David L. Streiner, PhD, of McMaster University, Hamilton, Ont., and the University of Toronto, joins Blood & Cancer host David Henry, MD, of Pennsylvania Hospital, Philadelphia, to talk hazard ratios and P values as they examine the clinical relevance of findings from a phase 3 trial.
In Clinical Correlation, Ilana Yurkiewicz, MD, of Stanford (Calif.) University, talks about how to balance family versus patient preferences.
By Emily Bryer, DO, resident in the department of internal medicine, University of Pennsylvania, Philadelphia
- A phase 3 trial is a randomized, controlled trial testing a new intervention against placebo or treatment as usual.

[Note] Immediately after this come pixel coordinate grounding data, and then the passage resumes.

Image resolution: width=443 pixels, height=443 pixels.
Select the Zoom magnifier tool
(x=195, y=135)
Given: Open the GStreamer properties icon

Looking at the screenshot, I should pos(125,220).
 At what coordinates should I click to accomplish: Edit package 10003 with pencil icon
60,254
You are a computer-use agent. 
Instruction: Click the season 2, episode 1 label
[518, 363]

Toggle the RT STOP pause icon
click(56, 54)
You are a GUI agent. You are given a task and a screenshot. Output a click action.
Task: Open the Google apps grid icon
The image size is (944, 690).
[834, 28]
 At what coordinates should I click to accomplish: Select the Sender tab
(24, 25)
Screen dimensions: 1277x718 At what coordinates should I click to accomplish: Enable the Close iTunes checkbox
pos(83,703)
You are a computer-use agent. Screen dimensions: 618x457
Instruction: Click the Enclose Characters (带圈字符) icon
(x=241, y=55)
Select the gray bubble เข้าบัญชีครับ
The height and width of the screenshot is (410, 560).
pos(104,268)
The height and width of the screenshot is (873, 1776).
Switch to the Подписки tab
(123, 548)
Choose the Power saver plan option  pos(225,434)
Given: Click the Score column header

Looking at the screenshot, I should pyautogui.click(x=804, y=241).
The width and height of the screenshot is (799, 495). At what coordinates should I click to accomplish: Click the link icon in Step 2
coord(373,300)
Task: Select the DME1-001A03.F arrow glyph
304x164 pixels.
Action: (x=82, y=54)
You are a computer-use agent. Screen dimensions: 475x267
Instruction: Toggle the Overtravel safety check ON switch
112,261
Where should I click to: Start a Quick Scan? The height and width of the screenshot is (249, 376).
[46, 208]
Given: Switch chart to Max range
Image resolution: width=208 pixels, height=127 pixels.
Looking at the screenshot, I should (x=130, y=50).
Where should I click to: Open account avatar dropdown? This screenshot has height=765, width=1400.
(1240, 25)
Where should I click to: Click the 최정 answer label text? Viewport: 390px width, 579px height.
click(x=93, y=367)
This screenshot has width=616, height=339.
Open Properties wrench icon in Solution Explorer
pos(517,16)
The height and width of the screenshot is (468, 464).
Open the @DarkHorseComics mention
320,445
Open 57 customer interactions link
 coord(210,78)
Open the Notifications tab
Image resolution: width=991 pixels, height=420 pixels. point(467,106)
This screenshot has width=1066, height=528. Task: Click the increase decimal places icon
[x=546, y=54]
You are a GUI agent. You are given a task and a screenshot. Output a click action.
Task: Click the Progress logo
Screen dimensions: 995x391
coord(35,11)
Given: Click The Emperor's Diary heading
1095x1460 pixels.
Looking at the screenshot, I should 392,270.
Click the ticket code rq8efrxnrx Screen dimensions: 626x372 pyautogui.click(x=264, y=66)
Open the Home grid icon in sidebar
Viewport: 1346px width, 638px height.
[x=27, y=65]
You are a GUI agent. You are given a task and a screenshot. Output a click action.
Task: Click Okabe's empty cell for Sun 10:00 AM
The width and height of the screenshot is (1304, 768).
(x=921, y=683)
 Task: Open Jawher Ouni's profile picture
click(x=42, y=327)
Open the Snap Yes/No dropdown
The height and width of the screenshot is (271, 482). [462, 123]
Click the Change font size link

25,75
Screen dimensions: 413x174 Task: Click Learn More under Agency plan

- Randomization maximizes the chances that the groups are equivalent but does not guarantee it.
- With randomization, you also are accounting for variables that are unknown and/or cannot be controlled for.
Phase 3 trial discussed by Dr. Henry and Dr. Streiner:
- AURELIA trial: Bevacizumab plus chemotherapy vs. chemotherapy alone for platinum-resistant ovarian cancer.
- Inclusion criteria: Ovarian cancer that has progressed on a platinum-based therapy.
- Randomization: 361 patients randomized 1:1 to receive bevacizumab plus chemotherapy versus chemotherapy alone.
- Primary endpoint: Progression-free survival (PFS).
- Main outcome: PFS had a hazard ratio 0.48 (95% confidence interval, 0.38-0.60).
- A hazard ratio of 0.48 means that patients in the experimental group had half the risk of experiencing a bad outcome (progression) than patients in the comparison group did.
- The hazard ratio includes a confidence interval (CI) at the end of the value because it is an estimate. The CI represents where the true hazard will fall 95% of the time. If 1.0 is included in the range, then the result is not statistically significant, and the events could have happened by chance.
- An ad hoc analysis is conducted at the end of the study.
- It is not a prespecified statistical idea.
- It is thought provoking and hypothesis generating but not conclusive.
AURELIA trial: J Clin Oncol. 2014;32(13):1302-8.